◆ TASK GOAL
Using the data that follows, give again word for word the lines between the one holding "Task: View post" and the one holding "Screen dimensions: 700x415", inclusive. Omit the pictures.

[RECORDS SUPPLIED Boundary: Start]

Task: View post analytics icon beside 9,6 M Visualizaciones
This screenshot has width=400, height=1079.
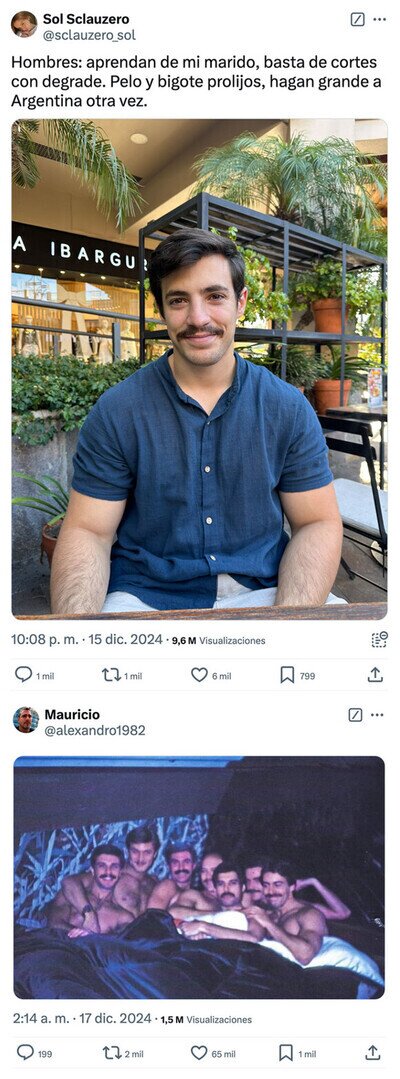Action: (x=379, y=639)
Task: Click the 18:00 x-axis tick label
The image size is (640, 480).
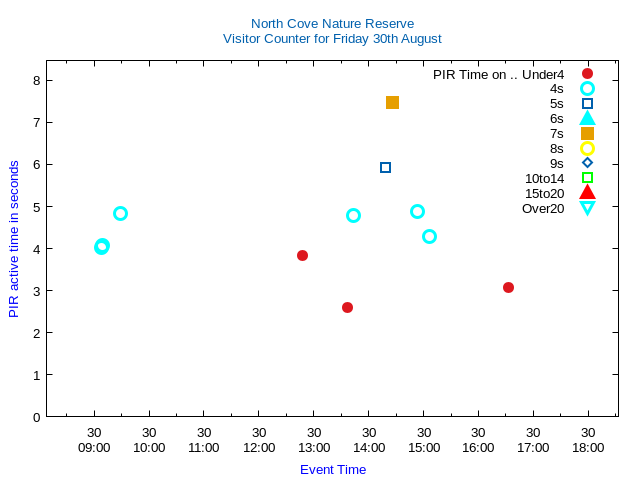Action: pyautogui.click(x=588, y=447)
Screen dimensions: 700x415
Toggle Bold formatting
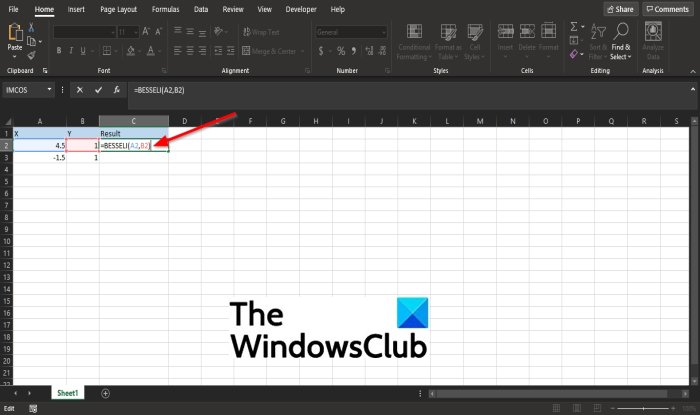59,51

[RECORDS SUPPLIED Boundary: End]
[RECORDS SUPPLIED Boundary: Start]

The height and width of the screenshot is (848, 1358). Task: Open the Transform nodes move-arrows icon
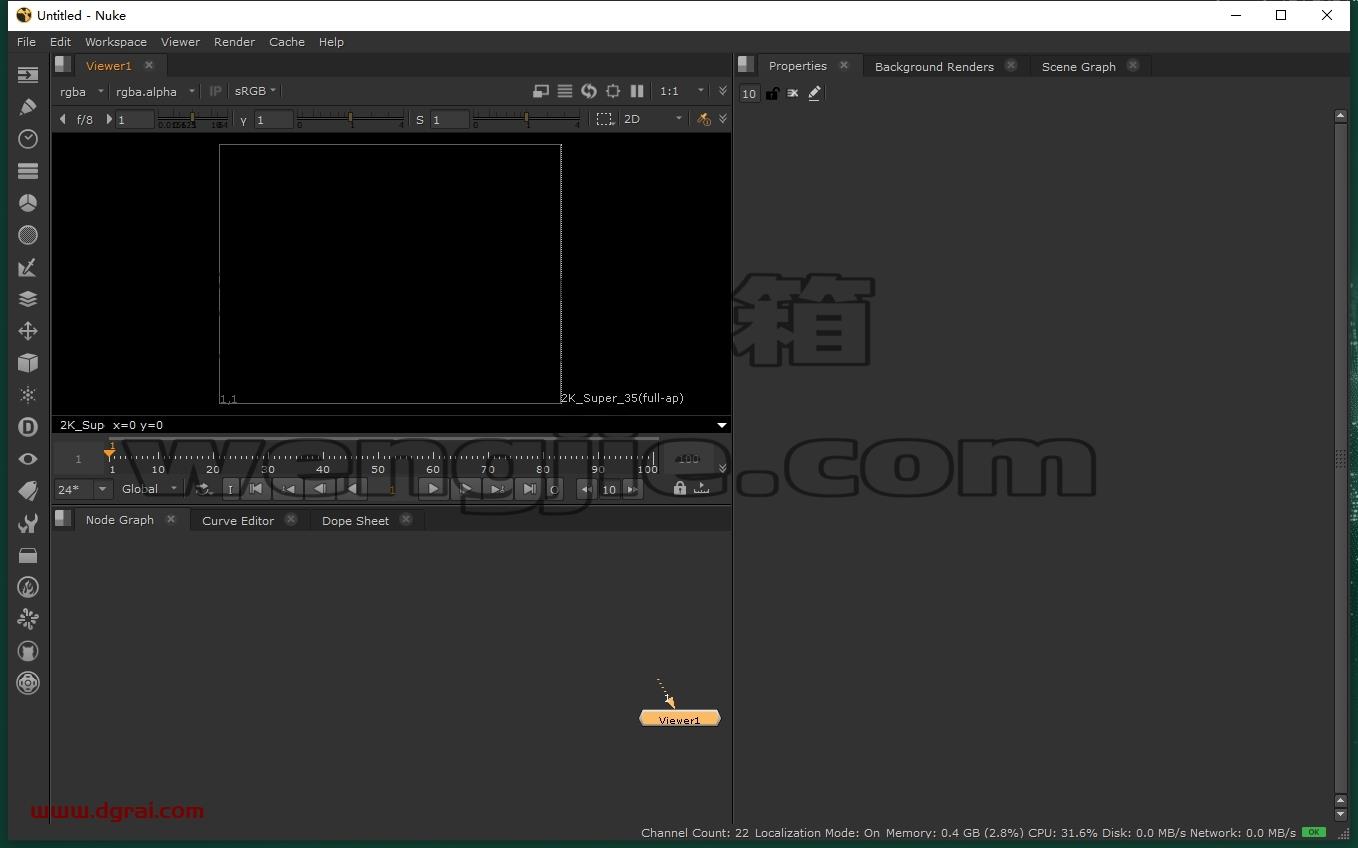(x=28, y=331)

[RECORDS SUPPLIED Boundary: End]

◆ RESPONSE BELOW
Task: View post analytics icon beside 9,6 M Visualizaciones
This screenshot has width=400, height=1079.
Action: (x=379, y=639)
Task: Click the 18:00 x-axis tick label
The image size is (640, 480).
Action: pyautogui.click(x=588, y=447)
Screen dimensions: 700x415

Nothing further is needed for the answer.